__Selection__

----------------------------------------

Butte Bash changes lessen impacts of annual college event

“We’ve tried to have better communication”

After receiving numerous complaints about the disruption caused by the 2007 Butte Bash College ski week, event promoters Crested Butte Mountain Resort (CBMR) and Lifestylez Productions have made several accommodations this year. They hope to ensure that the 2008 Butte Bash is a smoother experience for locals and college students alike.

 

 

 

Butte Bash started in 2005, and drew only a few hundred college students in the first few years. For Butte Bash 2007, CBMR teamed up with California-based Lifestylez Productions to help promote the event and bring in more attendees. The result was a startling success, with 3,000 college students from across the country coming to Crested Butte over two separate weeks last January.
CBMR and several local businesses reported the event was a success, with attendance up eight-fold over the previous year. Other businesses and local residents were not so happy with the loud and disruptive behavior of the student visitors, the trash and body waste that was left in town each night, and the overall nature of the event and its participants.
In response, CBMR and Lifestylez attended meetings last spring with the two local municipalities, law enforcement, and transportation officials in an attempt to prevent any problems during this year’s events. Some of the requests included arranging for more late-night bus rides on Mountain Express and chaperones for the rowdy buses. “The buses were a big issue,” according to CBMR general manager Randy Barrett.
This ski season, two college ski weeks have already taken place. The first week was December 2-7, and drew fewer than 200 participants, according to CBMR group sales manger Tyler Lucas. The second week was January 2-7, and drew 300 participants. A third is going on from January 8 to January 12, with 700 participants in town this week.
With less than half the number of participants than 2007, officials say the events are running more smoothly.
Crested Butte assistant chief marshal Ted Conner says, “One of our main goals was to make sure these folks got back to their lodging, and that seems to be going pretty well.”
CBMR and Lifestylez hired Buck Security to provide chaperone service for Mountain Express buses on nights when Butte Bash events are scheduled in town. Mt. Crested Butte police chief Hank Smith says he has not heard about any disruptive issues on the buses with the first two groups of Butte Bash participants.
Other requests included cleanup help along Elk Avenue and strict education that Colorado is a 21 and over drinking state. Conner says event organizers agreed to remind student visitors not to go to the bars in town if they were under 21. Conner says he wasn’t sure if the reminder helped last week, but believes the local bars may receive fewer misguided underage patrons during the upcoming week. “I think we’ve tried to have better communication with Lifestylez and the Butte Bash participants,” he says.
According to Barrett, Lifestylez CEO Steve Smolinski was very willing to make accommodations to appease local concerns.
Crested Butte town manager Susan Parker says Lifestylez did offer to pay for additional cleanup labor along Elk Avenue and cover the overtime wages for the marshal’s department. Parker says she did not know if the offers were fulfilled yet.

----------------------------------------

__Entries provided__
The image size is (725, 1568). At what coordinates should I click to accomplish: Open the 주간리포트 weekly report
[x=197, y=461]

----------------------------------------

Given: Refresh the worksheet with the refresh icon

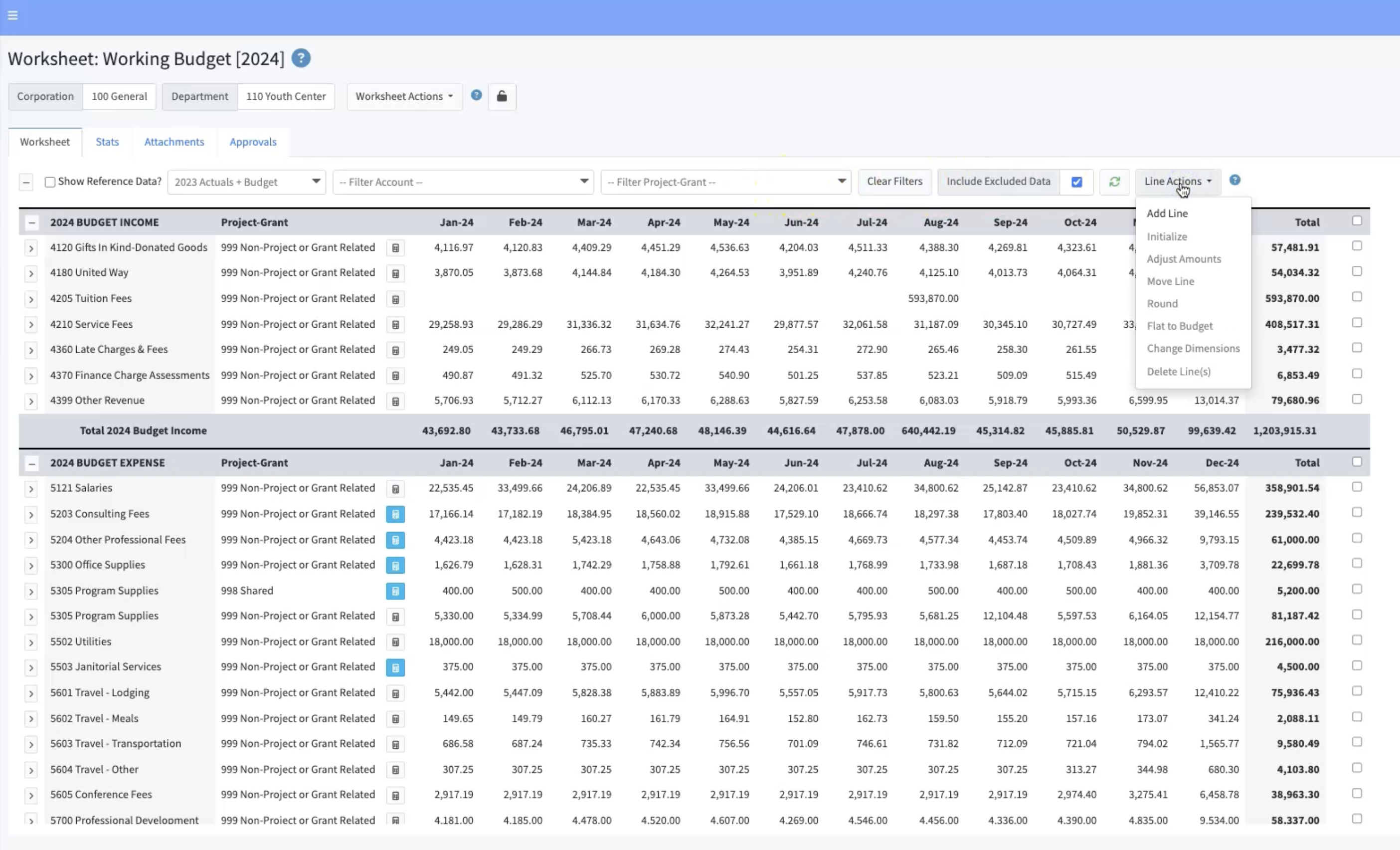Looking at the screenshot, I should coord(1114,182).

----------------------------------------

__Exercise instructions__
a: According to the Butte Bash article, what company did CBMR and Lifestylez hire to chaperone Mountain Express buses?
b: Write the next part of the Butte Bash article, starting after its final sentence.
The data is separate material and has no connection to the Butte Bash article.

__Answers for this exercise__
a: Buck Security.

b:
Barrett says the tremendous snowfall may also be helping to calm things down, with college students spending more time tiring themselves out on the slopes and choosing to spend their nights relaxing.
Parker says the relatively calm first week was also due to the nature of the visitors. Butte Bash participants during the first week were mostly involved in academic ski clubs, she says. “The first group didn’t have a lot of issues. They’re not the spring break type. It’s the second group … that will be the one to watch. The first group was focused on skiing, the second is here to party,” Parker says.
That turned out to be the case during Monday night’s football game between Ohio State and Louisiana State universities. Many of the students here for the second Butte Bash week are from Louisiana State University (LSU), and CBMR and Lifestylez set up a tent on the deck of Butte 66 with big-screen TVs to celebrate the game.
“LSU won, unfortunately,” Smith says with a laugh. After the game, Smith says, crowds of excited students roamed the base area in Mt. Crested Butte. “There was quite a group out in the streets up here, obstructing cars and throwing stuff,” Smith says.
According to Smith, one Butte Bash participant from LSU was standing in front of the Elevation Hotel when he jumped in front of a Mt. Crested Butte patrol car. The police car narrowly missed the young man, who then threw the beer bottle he was holding off to the side of the street. According to the police report, the student didn’t know it was a Mt. Crested Butte police car he jumped in front of because, as he told the police, “All the cops back home drive old ‘Crown Vics.’”
When police took the subject’s driver’s license, he immediately asked for the license back and told the policeman that he wasn’t supposed to see his “real” license. Smith says the student was cited for underage consumption of alcohol and obstructing traffic, the latter of which Smith says is a pretty considerable offense. The student was given a courtesy ride back to his condo.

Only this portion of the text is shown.